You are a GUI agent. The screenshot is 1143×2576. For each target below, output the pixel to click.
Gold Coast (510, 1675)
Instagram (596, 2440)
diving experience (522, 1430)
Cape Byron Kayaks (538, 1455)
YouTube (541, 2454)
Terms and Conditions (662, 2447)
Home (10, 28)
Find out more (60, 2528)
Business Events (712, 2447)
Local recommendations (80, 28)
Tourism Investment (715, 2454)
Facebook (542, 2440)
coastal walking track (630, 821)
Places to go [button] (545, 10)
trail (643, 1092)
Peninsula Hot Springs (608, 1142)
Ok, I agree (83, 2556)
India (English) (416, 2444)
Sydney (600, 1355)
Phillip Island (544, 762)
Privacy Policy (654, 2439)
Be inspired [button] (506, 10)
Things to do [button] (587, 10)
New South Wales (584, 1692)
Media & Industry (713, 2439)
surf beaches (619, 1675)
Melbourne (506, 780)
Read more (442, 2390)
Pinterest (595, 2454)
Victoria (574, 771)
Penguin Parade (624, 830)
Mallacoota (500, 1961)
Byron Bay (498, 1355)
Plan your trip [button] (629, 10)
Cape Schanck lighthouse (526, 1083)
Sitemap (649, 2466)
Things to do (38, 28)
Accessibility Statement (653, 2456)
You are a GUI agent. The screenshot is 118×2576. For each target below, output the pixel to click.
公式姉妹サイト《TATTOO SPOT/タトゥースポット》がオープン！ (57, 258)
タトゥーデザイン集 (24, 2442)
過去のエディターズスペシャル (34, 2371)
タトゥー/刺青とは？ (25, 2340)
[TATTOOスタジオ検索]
....
Only an exact copy of the lines from the beginning of the listing through the line with "Peninsula Hot Springs (608, 1142)", both included, belongs in the answer.

__PROBLEM SOLUTION__:
You are a GUI agent. The screenshot is 1143×2576. For each target below, output the pixel to click.
Gold Coast (510, 1675)
Instagram (596, 2440)
diving experience (522, 1430)
Cape Byron Kayaks (538, 1455)
YouTube (541, 2454)
Terms and Conditions (662, 2447)
Home (10, 28)
Find out more (60, 2528)
Business Events (712, 2447)
Local recommendations (80, 28)
Tourism Investment (715, 2454)
Facebook (542, 2440)
coastal walking track (630, 821)
Places to go [button] (545, 10)
trail (643, 1092)
Peninsula Hot Springs (608, 1142)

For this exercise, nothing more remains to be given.